* [What is being asked]: In the records, change "bottom navigation" to "side menu" and give the lines again, starting at the line containing "The width and" and ending at the line containing "Where should I", with no other changes and without the pictures.

* [Dataset entries]:
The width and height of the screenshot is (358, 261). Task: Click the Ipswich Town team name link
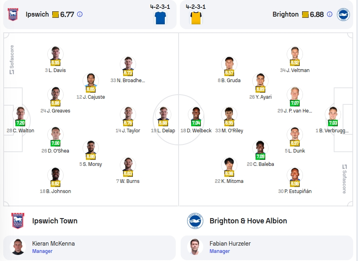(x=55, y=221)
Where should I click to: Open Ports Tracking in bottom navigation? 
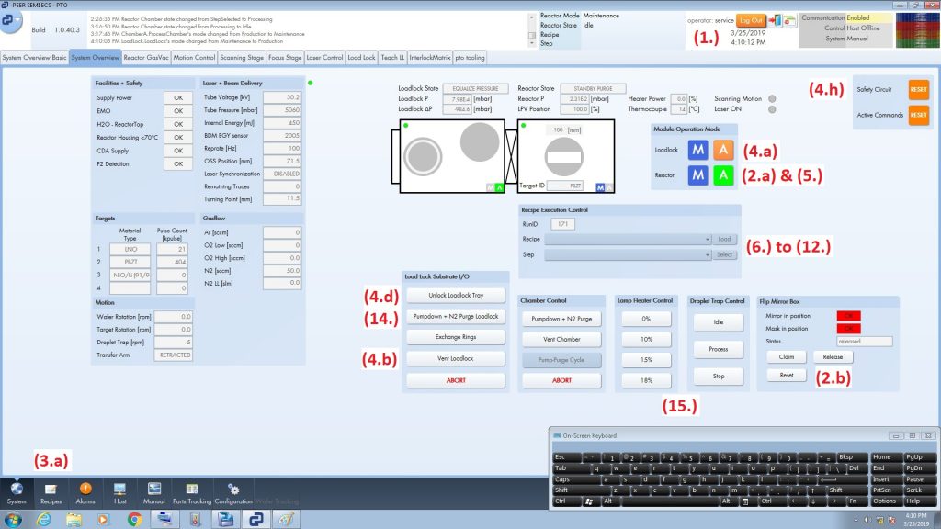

==

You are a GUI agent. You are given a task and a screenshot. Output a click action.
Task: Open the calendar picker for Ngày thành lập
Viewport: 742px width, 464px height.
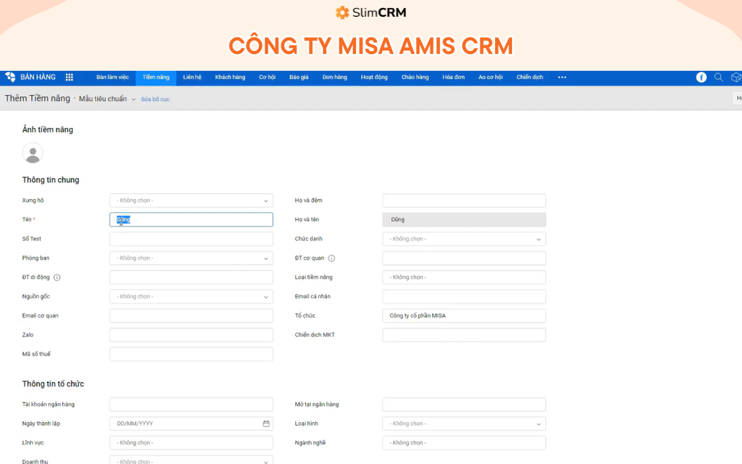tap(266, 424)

--

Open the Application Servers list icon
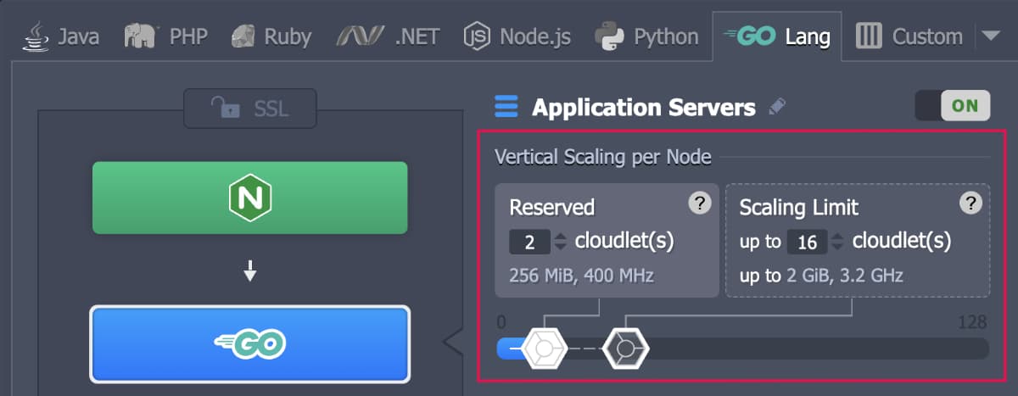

* [Response to the exercise]:
The width and height of the screenshot is (358, 261). Task: Click the Ipswich Town team name link
(x=55, y=221)
Where should I click to: Open Ports Tracking in side menu? 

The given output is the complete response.